Opnieuw liepen we naar de Schelde toe. Ditmaal voor een bezoek aan de St. Anna tunnel. Dit bleek een tunnel onder de Schelde door te zijn speciaal voor voetgangers. Met twee lange roltrappen die met hout bekleed waren, daalden we af en liepen onder de Schelde door. Aan de andere zijde hadden we fraaie panorama's op Antwerpen aan de Schelde.
De Sint-Annatunnel is een voetgangers- en fietserstunnel onder de Schelde in de Belgische stad Antwerpen. De bouw van de Sint-Annatunnel begon in 1931 en de tunnel werd in 1933 geopend.
Deze 572 meter lange tunnel, die zich maar liefst 31,57 meter onder de grond bevindt, wordt door de Antwerpenaren ook wel de Voetgangerstunnel genoemd en verbindt sinds 1933 de Linkeroever met de stad. Ofwel, het oudere met het nieuwere Antwerpen. Beide kanten hebben een lift voor 80 personen of maximaal 6.000 kg, en twee maal twee authentieke houten roltrappen. Deze roltrappen waren voor die tijd een echte nieuwigheid. De uitwendige diameter van de tunnel bedraagt 4,74 meter, de inwendige 4,30. De beide toegangsgebouwen zijn van de hand van Emiel Van Averbeke.
Voor de aanleg van de tunnel bestonden er twee overzetboten: de Sint-Annekensboot bij het Steen en de treinboot Land van Waas / Pays de Waes tussen de twee spoorwegstations: Vlaams Hoofd of later Antwerpen-West op de Linkeroever en Antwerpen-Waas aan de Sint-Michielskaai. Over een permanente oeververbinding was men het in 1874 reeds eens. Er waren meerdere plannen voor een brug, maar die werden telkens verworpen omdat die de scheepvaart zou belemmeren. Pas in 1931 werd de knoop doorgehakt en koos men voor een tunnel.
De eigenlijke horizontaal gelegen tunnel werd volledig in de Boomse klei uitgegraven door middel van een handschild. De tunnelbekleding bestaat uit gietijzeren elementen met loodvoegen. De kostprijs bedroeg 40 miljoen BEF (ongeveer 1 miljoen euro).
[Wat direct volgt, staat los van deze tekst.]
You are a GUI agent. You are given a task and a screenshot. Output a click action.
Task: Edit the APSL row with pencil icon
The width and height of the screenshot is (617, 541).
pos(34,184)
De werken startten op 28 juni 1931 en werden op 14 augustus 1933 voltooid.
We liepen weer terug de Schelde onderdoor en verder naar ons hotel. We hadden nog net tijd om ons te douchen alvorens we naar het feest van onze getrouwde nicht gingen.
Op zondag 10 juni liepen we na ons ontbijt naar de dichts bijzijnde tramhalte en reden naar de vogeltjesmarkt.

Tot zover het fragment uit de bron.